(Entries taken from a collection)
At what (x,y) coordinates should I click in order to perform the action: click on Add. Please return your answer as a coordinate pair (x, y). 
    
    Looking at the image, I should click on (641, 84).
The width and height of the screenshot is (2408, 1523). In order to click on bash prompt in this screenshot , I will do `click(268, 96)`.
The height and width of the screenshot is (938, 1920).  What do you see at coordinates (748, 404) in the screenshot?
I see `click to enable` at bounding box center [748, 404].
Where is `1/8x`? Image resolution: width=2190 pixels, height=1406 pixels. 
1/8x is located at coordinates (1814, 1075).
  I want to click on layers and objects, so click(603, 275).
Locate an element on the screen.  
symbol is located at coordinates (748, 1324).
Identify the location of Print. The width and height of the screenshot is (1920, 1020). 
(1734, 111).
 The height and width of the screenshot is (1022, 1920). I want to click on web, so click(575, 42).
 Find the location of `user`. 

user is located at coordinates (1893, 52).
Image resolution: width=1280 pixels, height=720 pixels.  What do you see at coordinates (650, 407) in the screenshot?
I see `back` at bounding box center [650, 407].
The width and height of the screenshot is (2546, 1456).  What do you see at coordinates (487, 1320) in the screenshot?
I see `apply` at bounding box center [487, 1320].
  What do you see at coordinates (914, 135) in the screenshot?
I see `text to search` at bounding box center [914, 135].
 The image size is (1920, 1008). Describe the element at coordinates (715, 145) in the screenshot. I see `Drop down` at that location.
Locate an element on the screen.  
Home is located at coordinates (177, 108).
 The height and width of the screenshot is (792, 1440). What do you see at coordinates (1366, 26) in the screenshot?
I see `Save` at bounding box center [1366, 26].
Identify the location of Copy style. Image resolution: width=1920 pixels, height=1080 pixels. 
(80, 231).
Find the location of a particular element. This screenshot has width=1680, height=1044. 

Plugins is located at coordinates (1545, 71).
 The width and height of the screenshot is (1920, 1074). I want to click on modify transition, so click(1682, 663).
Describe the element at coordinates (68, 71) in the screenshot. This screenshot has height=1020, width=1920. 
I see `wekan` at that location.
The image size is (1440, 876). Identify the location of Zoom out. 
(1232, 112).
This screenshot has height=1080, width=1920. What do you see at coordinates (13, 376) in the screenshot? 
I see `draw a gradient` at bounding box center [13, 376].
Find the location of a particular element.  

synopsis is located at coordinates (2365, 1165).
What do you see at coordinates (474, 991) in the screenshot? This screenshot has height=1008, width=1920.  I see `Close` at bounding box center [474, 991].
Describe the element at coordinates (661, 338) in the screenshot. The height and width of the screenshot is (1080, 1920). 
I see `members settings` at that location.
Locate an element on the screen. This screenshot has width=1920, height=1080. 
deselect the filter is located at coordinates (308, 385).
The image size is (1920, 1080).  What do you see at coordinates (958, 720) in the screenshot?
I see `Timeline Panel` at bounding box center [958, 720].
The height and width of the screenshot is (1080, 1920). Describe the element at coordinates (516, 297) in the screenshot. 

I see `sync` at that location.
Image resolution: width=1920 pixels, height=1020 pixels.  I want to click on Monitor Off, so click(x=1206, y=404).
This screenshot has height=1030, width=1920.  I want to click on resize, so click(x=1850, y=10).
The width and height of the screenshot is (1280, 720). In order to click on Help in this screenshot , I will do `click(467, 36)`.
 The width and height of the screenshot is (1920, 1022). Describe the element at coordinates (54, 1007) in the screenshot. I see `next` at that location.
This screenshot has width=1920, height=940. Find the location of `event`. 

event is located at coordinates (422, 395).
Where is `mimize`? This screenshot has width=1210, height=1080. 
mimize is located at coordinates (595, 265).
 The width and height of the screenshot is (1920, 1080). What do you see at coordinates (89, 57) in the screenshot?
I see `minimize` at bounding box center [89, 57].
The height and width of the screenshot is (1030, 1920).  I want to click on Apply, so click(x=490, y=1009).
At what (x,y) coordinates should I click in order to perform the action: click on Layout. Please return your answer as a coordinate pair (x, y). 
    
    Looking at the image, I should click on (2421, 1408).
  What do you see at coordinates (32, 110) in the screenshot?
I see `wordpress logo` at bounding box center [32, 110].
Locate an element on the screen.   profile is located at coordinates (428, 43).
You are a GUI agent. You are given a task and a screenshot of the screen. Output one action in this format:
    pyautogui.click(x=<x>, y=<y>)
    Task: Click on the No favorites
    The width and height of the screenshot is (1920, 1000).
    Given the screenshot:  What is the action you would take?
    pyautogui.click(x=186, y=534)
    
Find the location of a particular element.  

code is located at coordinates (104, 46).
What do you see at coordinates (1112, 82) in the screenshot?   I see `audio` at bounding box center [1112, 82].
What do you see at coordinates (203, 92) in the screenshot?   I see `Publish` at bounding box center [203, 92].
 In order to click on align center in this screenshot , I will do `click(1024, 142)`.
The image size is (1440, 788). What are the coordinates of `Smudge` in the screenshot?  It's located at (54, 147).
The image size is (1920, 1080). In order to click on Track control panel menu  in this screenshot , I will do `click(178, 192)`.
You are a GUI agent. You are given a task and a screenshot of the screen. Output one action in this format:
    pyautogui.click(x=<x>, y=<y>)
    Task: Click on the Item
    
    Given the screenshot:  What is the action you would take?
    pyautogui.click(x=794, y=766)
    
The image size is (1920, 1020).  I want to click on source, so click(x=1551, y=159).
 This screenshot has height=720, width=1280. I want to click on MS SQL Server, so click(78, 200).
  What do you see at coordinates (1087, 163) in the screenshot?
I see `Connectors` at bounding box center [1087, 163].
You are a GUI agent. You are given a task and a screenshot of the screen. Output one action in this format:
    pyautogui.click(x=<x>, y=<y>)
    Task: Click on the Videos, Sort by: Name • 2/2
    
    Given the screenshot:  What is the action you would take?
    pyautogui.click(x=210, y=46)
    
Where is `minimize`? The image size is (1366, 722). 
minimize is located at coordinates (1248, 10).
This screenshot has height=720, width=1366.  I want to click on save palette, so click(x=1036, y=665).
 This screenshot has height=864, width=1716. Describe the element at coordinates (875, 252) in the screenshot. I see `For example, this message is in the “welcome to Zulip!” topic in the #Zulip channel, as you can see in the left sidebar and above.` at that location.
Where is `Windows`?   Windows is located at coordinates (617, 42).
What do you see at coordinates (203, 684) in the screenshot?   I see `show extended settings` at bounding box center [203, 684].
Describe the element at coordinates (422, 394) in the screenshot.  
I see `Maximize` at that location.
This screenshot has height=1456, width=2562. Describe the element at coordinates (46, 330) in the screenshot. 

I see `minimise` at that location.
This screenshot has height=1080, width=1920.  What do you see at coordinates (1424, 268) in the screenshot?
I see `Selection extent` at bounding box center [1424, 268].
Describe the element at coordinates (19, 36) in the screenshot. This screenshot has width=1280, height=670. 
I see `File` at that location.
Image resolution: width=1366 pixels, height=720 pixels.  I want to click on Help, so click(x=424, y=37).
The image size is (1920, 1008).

▸ **Problem statement**
Recast the stretch of entries from the line containing "720) in the screenshot?" through the line containing "This screenshot has height=1030, width=1920." as a Markdown table with the columns Row and Line. Give each line a row number and leave out blank lines.

▸ **Full response**
| Row | Line |
|---|---|
| 1 | The image size is (1920, 1080).  What do you see at coordinates (958, 720) in the screenshot? |
| 2 | I see `Timeline Panel` at bounding box center [958, 720]. |
| 3 | The height and width of the screenshot is (1080, 1920). Describe the element at coordinates (516, 297) in the screenshot.  |
| 4 | I see `sync` at that location. |
| 5 | Image resolution: width=1920 pixels, height=1020 pixels.  I want to click on Monitor Off, so click(x=1206, y=404). |
| 6 | This screenshot has height=1030, width=1920.  I want to click on resize, so click(x=1850, y=10). |